The two young girls were not yet twelve, and they were wildly excited as they searched for their own pedal stars. They were in Pau, the finish town of the Tour Femmes, on the final Sunday in July, when the sky felt more like autumn than midsummer. Their names were Nora and Haizea. Arriving from Pamplona with their parents, two and a half hours away, they managed to squeeze into the limited space along the team buses, proudly wearing their cycling kits. They spoke softly about someday racing in the Tour de France when they were grown up.
They did not glimpse the glare of fame in the faces of Jonas Vingegaard or Tadej Pogačar, but their Navarrese parents felt pride watching their daughters grow and dream big, much like legendary riders from the same region. “They want to be cyclists. We support them, and when we ride with them, our job is simply to shield them from traffic,” one parent noted.
The girls knew the names of Demary Vollering and Annemiek van Vleuten, and they lingered with curiosity near the bus of the Spanish figure Mavi García, who did not start the last stage due to exhaustion and illness after the tour. The Battle on the Tourmalet became a day when many women, not just professionals, gathered on the planet’s most iconic mountain of cycling.
They attended the event at TDFF2023 with their parents from Pamplona because, they believed, someday they would join the tour. Nora and Haizea hoped to become professional cyclists and carry that dream with them as they grew. The scene captured a moment of wonder as a generation watched and imagined a possible future in the sport.
The Women’s Tour in the final week of July emerged as a historic triumph, going beyond the inaugural edition held in 2022. ASO, the company behind major cycling events on the international calendar including the Vuelta and a suite of French races, reported record numbers in television audiences, social media engagement, and online traffic for the Tour Femmes, outpacing prior bike races in visibility and reach.
The Tour Brand
France views the Tour brand as a powerful label that adds value to everything it touches, serving as a symbol of the country’s sporting culture. The French audience shows that gender is not the defining factor; what matters is the enduring appeal of the Grand Boucle, celebrated in the same uniforms and accompanied by the same support vehicles that helped the men three weeks earlier. The tradition and spectacle remain the same, and that consistency helps sustain broad interest across audiences.
Television audiences were solidified by a well-orchestrated broadcast strategy. The women’s event aired on public television channels alongside the men’s Tour, scheduled from Sunday to Sunday, July 23–30. The Tourmalet climb, slated for Saturday, July 29, drew prime-time attention to ensure strong viewership. In France, the event reached about 4.3 million viewers with a 34.6 percent share.

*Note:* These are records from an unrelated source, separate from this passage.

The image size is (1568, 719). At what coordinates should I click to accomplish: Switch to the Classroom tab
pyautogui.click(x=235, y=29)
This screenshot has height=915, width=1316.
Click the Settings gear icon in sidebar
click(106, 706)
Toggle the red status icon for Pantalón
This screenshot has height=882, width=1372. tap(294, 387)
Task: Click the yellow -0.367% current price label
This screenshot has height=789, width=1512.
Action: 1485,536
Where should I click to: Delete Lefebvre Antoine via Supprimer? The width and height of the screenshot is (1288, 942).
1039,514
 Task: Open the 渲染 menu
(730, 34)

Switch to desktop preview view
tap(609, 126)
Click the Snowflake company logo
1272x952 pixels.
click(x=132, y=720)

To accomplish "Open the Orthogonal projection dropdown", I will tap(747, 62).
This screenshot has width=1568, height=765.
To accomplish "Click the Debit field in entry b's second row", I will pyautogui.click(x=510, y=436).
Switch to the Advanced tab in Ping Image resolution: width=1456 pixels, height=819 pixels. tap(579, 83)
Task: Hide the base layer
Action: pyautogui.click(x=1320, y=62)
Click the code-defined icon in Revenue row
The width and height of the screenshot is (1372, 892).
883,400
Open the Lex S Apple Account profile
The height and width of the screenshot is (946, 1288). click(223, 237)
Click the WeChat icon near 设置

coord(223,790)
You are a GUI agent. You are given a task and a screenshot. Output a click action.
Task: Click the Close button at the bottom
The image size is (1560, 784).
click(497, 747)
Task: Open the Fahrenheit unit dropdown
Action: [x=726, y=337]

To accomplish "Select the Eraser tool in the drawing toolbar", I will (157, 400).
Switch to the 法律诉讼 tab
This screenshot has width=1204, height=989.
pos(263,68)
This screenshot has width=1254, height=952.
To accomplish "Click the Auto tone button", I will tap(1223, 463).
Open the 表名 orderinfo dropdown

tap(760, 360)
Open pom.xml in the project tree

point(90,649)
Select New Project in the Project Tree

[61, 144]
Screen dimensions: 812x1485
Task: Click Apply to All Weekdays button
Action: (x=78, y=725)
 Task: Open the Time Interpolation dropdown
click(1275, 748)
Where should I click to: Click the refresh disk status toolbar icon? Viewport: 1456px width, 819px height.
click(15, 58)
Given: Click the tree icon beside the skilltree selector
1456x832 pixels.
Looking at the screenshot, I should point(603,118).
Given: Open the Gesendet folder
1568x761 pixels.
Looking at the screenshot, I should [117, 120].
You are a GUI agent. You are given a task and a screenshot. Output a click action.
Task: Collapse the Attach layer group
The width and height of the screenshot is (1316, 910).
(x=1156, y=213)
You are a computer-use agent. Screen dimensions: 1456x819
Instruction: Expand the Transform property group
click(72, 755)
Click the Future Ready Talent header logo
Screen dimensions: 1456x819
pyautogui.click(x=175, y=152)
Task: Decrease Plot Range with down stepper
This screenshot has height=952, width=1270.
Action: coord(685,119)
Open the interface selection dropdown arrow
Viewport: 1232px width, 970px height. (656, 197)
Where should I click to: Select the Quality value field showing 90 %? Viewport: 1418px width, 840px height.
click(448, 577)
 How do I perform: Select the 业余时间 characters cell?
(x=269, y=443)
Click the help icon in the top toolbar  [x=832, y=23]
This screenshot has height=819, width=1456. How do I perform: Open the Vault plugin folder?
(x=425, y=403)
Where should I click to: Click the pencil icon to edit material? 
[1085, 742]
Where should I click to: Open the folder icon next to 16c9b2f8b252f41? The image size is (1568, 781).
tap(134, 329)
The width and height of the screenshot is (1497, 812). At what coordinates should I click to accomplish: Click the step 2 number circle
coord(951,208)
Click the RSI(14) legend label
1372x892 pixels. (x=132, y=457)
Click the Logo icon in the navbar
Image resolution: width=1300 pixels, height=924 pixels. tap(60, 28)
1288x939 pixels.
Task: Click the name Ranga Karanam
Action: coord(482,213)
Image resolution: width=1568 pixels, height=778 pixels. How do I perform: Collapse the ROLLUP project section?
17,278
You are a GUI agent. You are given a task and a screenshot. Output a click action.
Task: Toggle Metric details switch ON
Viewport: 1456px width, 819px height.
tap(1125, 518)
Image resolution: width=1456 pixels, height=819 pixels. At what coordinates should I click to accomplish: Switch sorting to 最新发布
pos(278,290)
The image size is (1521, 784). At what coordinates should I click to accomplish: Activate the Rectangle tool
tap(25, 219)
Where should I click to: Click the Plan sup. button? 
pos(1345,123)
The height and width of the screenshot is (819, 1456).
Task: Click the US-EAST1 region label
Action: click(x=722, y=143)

On social media, fans shared highlights and reactions, spreading the excitement across platforms. The event continued to generate engagement after the week, with daily viewership numbers that underscored a sustained interest in the women’s race.
Across the Netherlands, the excitement ran even higher. Demary Vollering and Annemiek van Vleuten, both Dutch, competed in a fierce duel atop Tourmalet, captivating the audience and contributing to a peak in Dutch television viewership. In Spain, interest in the event helped maintain strong overall engagement across televised sports during that period.